### Task prompt
Within the records below, find the line with "The width and" and the line with "Tap the back", then reproduce exactly those two lines and all lines between them, without any picture.

### Listed records

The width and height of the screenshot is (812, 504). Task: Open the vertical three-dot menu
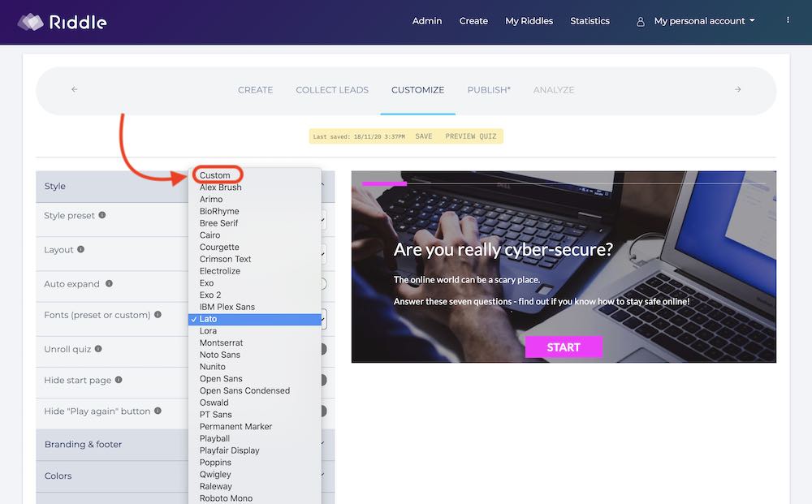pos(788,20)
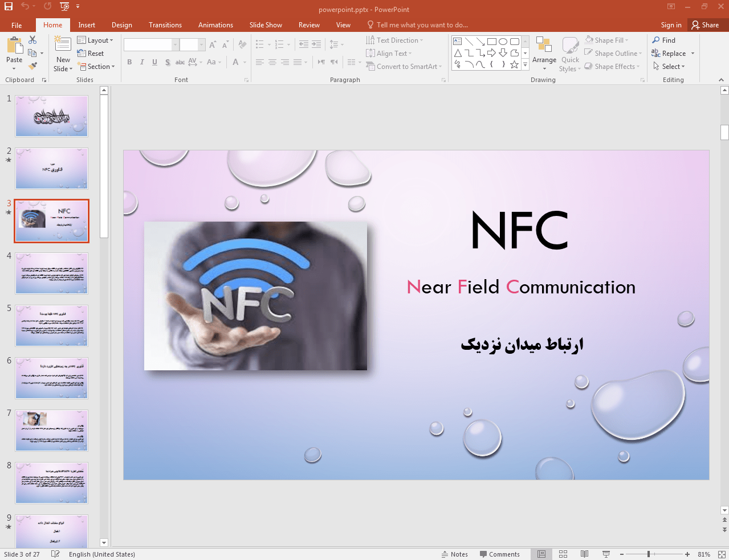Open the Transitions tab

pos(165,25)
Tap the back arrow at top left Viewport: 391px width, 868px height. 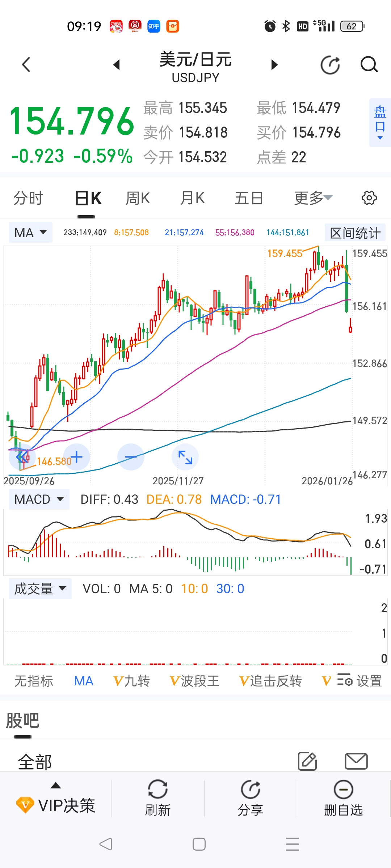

* * *

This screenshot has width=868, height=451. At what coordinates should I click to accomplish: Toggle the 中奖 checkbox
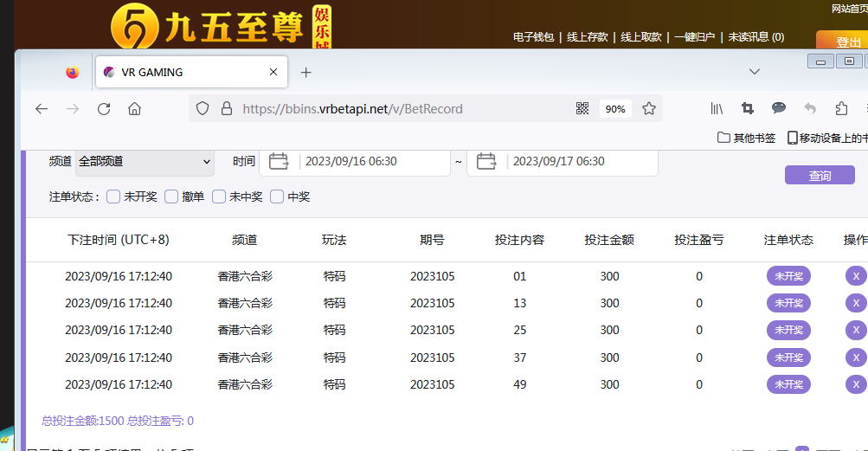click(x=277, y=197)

...

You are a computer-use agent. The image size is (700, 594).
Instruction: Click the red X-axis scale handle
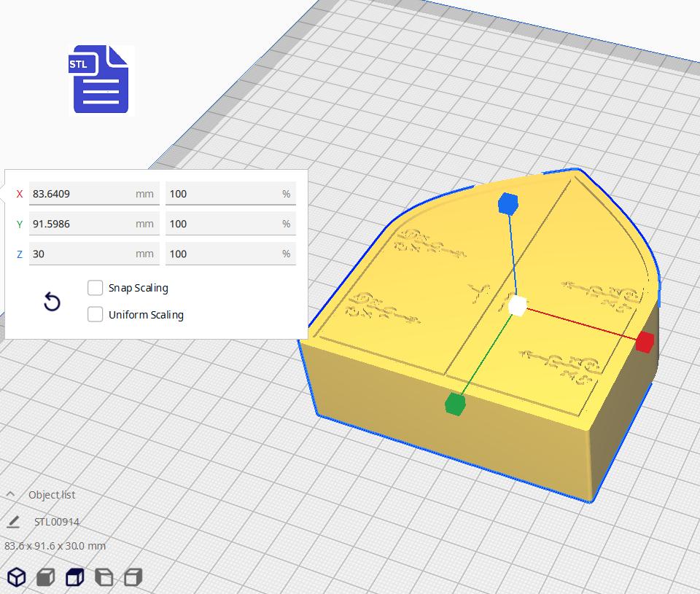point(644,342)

### Result
The width and height of the screenshot is (812, 504). Task: Open the vertical three-dot menu
pos(788,20)
Open the Transitions tab

pos(165,25)
Tap the back arrow at top left Viewport: 391px width, 868px height. 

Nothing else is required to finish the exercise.